◆ What this task involves ◆
Return every line of the records below that contains the word "Opacity", treating uppercase and lowercase as different.

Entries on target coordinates
___
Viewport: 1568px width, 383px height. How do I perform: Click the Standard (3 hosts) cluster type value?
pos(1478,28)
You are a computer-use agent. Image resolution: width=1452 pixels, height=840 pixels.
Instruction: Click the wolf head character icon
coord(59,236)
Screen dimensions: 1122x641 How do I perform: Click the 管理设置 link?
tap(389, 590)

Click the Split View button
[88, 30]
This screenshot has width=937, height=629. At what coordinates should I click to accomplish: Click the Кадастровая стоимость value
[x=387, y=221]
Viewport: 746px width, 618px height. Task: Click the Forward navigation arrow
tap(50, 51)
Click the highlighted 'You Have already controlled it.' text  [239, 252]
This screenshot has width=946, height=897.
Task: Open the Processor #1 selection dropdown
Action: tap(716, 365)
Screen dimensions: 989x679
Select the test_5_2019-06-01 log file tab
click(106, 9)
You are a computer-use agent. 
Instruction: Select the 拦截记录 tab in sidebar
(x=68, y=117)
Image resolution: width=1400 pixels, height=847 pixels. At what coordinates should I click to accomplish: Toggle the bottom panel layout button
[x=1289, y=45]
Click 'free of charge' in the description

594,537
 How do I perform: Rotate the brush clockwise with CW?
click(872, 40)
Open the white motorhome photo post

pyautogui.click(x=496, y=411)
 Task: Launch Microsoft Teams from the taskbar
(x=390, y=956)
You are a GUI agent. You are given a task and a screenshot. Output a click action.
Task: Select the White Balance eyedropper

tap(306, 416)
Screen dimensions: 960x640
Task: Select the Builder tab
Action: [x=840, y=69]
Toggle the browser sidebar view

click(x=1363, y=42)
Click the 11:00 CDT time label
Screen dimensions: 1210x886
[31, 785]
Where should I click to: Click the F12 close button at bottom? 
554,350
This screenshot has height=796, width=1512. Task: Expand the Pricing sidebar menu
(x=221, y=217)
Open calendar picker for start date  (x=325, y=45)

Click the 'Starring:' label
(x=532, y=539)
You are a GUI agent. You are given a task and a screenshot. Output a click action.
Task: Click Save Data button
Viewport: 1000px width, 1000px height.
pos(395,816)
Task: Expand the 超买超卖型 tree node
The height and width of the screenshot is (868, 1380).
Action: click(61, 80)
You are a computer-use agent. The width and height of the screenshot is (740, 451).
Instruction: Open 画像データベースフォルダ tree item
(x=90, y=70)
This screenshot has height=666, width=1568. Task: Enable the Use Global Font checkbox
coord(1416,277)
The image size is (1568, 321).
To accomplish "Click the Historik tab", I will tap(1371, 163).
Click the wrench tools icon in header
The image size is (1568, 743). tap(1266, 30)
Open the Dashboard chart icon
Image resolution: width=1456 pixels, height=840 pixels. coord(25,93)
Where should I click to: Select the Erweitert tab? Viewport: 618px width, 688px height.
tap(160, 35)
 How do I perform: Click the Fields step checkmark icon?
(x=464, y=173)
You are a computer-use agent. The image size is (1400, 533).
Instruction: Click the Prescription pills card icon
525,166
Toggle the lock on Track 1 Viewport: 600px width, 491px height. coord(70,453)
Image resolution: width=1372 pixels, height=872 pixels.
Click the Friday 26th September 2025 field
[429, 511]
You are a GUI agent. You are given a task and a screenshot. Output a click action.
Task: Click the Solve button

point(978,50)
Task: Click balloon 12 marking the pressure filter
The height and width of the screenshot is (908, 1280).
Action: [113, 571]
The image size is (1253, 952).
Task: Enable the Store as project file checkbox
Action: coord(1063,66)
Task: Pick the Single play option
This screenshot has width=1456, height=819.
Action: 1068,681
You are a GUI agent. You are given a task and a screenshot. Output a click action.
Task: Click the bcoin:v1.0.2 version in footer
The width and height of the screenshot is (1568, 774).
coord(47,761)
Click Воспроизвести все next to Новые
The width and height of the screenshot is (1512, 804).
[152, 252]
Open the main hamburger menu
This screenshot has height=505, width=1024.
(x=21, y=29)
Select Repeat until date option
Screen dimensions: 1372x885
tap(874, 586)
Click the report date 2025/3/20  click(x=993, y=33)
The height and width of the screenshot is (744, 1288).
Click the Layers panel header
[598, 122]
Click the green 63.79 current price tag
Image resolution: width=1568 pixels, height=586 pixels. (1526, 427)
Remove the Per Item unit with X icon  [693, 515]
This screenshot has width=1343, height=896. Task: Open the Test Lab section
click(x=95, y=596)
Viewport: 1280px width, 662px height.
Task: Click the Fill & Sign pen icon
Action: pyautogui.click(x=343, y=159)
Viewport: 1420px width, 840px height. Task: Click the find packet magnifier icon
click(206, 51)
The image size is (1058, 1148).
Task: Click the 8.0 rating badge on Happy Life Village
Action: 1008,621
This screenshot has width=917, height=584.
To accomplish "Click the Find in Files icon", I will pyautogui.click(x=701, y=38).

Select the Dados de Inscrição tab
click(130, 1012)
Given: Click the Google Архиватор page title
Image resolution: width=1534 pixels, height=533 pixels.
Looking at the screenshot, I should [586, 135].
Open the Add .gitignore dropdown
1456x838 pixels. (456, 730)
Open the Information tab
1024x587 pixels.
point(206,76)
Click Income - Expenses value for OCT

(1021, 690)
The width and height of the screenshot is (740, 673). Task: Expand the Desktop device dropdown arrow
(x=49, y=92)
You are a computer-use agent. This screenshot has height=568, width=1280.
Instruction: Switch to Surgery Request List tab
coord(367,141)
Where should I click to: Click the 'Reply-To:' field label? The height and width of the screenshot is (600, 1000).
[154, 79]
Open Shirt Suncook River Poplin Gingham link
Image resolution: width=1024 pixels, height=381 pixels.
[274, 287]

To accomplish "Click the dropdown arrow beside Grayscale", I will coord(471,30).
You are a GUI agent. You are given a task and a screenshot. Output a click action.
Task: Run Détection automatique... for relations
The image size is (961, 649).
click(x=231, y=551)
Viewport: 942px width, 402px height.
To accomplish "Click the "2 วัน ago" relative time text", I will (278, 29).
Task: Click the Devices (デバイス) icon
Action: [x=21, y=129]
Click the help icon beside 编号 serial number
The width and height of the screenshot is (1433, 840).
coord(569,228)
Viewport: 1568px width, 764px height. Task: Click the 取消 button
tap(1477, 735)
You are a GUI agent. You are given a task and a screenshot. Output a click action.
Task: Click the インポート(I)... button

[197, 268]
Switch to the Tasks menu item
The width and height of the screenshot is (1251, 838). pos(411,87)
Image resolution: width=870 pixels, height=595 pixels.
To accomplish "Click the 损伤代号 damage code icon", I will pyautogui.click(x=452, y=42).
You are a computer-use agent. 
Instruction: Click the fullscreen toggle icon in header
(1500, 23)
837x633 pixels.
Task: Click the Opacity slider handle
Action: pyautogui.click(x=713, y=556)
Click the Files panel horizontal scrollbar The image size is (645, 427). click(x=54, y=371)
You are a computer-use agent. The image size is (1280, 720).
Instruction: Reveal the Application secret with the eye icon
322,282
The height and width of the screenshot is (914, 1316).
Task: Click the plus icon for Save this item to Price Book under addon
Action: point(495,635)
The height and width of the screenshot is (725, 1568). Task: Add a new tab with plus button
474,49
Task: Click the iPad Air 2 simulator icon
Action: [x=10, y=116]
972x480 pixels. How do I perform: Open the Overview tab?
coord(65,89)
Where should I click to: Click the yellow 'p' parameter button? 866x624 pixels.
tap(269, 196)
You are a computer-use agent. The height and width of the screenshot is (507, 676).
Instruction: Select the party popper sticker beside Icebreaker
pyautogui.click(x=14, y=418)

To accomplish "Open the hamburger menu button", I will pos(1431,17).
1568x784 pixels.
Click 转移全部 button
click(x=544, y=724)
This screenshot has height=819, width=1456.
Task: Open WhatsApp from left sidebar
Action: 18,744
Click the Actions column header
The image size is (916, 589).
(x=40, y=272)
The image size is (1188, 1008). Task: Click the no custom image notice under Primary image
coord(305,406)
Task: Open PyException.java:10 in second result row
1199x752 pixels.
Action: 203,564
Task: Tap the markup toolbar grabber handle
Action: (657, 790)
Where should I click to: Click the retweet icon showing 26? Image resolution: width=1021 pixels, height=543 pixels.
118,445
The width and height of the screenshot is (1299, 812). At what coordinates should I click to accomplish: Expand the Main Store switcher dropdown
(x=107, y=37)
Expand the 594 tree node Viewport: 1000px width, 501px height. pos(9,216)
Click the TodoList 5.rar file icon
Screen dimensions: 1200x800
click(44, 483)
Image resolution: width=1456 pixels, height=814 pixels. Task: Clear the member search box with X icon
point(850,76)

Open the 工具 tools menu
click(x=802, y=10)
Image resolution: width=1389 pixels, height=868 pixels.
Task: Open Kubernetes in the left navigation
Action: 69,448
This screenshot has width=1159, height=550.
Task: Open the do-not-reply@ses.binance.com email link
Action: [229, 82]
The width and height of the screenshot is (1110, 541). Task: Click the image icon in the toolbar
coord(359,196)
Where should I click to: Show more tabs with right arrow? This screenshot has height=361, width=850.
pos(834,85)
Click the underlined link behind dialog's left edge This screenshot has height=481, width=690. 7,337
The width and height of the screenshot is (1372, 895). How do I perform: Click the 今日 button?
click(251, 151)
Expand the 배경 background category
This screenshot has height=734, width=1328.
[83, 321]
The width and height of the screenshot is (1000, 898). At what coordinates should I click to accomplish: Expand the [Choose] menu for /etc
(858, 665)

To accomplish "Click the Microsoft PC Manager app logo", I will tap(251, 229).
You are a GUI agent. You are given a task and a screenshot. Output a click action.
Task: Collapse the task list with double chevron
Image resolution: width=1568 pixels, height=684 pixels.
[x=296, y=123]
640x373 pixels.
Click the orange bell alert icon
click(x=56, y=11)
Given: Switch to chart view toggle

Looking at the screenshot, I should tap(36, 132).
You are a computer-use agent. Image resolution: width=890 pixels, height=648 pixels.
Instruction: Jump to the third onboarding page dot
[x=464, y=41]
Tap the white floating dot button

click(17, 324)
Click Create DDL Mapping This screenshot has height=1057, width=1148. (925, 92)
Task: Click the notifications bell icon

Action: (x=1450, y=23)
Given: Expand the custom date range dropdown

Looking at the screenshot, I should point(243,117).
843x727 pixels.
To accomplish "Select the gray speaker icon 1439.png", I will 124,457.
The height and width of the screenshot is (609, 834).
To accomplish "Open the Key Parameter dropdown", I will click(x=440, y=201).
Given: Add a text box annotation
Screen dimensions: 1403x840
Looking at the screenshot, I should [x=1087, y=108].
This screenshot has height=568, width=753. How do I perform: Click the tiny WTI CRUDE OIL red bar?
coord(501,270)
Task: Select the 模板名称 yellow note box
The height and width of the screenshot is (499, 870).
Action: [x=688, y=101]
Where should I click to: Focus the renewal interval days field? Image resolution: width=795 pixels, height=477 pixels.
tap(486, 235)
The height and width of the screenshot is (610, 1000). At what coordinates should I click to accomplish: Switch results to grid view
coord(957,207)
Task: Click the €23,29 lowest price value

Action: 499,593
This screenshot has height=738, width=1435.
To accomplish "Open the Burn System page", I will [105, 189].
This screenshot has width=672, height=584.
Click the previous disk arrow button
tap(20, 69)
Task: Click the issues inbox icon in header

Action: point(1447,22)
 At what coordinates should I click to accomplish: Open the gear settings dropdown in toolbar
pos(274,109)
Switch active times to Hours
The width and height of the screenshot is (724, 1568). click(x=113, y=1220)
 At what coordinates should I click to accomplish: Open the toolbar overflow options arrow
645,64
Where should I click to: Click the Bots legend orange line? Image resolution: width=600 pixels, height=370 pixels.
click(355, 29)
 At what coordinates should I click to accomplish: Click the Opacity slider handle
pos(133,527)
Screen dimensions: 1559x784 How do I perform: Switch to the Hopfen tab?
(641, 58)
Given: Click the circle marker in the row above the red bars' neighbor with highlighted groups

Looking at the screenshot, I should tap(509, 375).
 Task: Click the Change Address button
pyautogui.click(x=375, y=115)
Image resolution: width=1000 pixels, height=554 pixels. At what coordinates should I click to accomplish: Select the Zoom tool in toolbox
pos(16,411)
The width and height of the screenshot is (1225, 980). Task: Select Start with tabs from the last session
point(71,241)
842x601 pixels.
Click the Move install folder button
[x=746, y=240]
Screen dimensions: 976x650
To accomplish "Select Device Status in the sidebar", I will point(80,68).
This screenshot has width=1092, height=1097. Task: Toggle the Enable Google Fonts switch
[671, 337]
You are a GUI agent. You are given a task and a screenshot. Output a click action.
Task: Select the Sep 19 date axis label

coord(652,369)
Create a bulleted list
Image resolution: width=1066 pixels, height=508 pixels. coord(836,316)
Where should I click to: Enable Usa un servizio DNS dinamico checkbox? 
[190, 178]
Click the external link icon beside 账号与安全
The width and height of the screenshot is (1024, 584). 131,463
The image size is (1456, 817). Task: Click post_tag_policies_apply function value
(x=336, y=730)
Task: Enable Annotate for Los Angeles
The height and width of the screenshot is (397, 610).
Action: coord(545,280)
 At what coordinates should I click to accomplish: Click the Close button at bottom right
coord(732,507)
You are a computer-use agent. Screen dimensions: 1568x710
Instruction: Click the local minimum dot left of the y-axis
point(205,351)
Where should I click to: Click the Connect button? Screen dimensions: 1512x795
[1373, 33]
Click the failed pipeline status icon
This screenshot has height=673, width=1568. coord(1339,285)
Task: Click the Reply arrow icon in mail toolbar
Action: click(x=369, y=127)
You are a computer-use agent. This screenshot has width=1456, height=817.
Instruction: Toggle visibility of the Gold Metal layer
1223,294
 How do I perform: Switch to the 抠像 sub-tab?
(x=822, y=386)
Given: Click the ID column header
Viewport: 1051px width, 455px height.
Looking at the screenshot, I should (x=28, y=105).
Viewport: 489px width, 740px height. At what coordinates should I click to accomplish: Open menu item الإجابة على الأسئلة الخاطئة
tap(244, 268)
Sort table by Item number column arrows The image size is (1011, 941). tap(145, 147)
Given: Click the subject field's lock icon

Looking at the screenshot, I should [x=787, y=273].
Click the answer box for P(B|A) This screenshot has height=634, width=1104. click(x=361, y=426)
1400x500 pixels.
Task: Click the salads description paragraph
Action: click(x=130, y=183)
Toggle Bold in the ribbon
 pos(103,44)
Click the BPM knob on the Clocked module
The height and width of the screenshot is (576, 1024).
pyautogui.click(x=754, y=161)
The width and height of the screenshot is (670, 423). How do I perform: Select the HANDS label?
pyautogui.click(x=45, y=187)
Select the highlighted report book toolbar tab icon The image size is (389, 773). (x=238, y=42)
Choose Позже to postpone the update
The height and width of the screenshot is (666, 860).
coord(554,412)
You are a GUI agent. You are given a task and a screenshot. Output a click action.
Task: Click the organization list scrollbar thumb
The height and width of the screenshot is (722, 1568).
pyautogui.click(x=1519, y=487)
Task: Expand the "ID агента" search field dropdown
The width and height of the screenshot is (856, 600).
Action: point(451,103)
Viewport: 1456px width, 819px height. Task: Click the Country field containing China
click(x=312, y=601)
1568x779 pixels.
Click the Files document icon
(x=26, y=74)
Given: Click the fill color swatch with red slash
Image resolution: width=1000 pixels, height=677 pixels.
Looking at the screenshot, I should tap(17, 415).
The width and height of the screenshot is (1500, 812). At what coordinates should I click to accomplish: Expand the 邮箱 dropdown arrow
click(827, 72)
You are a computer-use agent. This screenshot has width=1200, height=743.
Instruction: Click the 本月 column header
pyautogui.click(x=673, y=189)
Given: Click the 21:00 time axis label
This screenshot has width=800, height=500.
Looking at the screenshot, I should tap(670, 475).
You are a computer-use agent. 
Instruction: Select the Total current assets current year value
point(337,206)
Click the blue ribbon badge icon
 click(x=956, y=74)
___
◆ The answer ◆
Task: Click the Opacity slider handle
 At what coordinates should I click to accomplish: Click the Opacity slider handle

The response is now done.